[Given information]

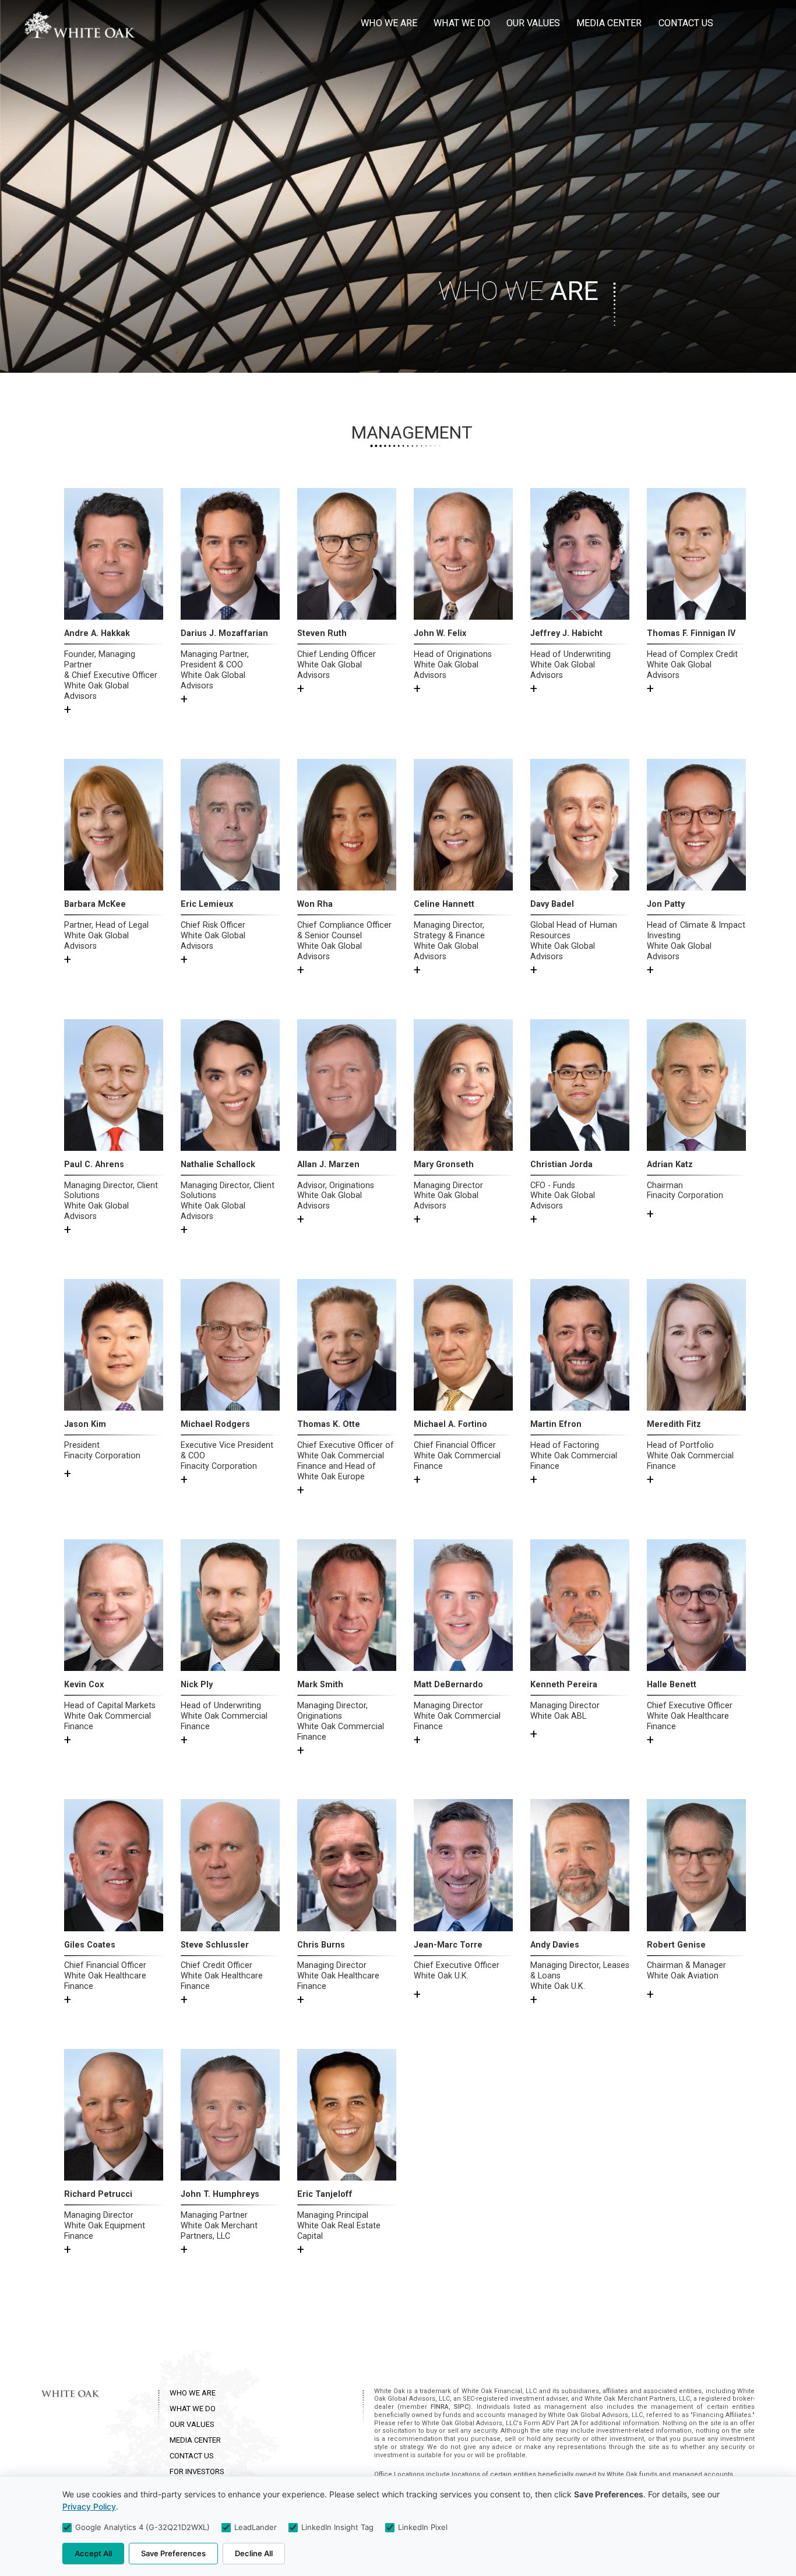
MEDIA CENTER (195, 2440)
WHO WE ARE (193, 2392)
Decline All (254, 2553)
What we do (462, 23)
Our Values (533, 23)
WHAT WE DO (193, 2408)
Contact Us (685, 23)
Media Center (609, 23)
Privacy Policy (89, 2506)
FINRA (440, 2407)
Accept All (93, 2553)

[/Given information]

• **Aim of the task**:
Pictures are to be dropped, and every record is to be copied exactly.

• **Written solution**:
MEDIA CENTER (195, 2440)
WHO WE ARE (193, 2392)
Decline All (254, 2553)
What we do (462, 23)
Our Values (533, 23)
WHAT WE DO (193, 2408)
Contact Us (685, 23)
Media Center (609, 23)
Privacy Policy (89, 2506)
FINRA (440, 2407)
Accept All (93, 2553)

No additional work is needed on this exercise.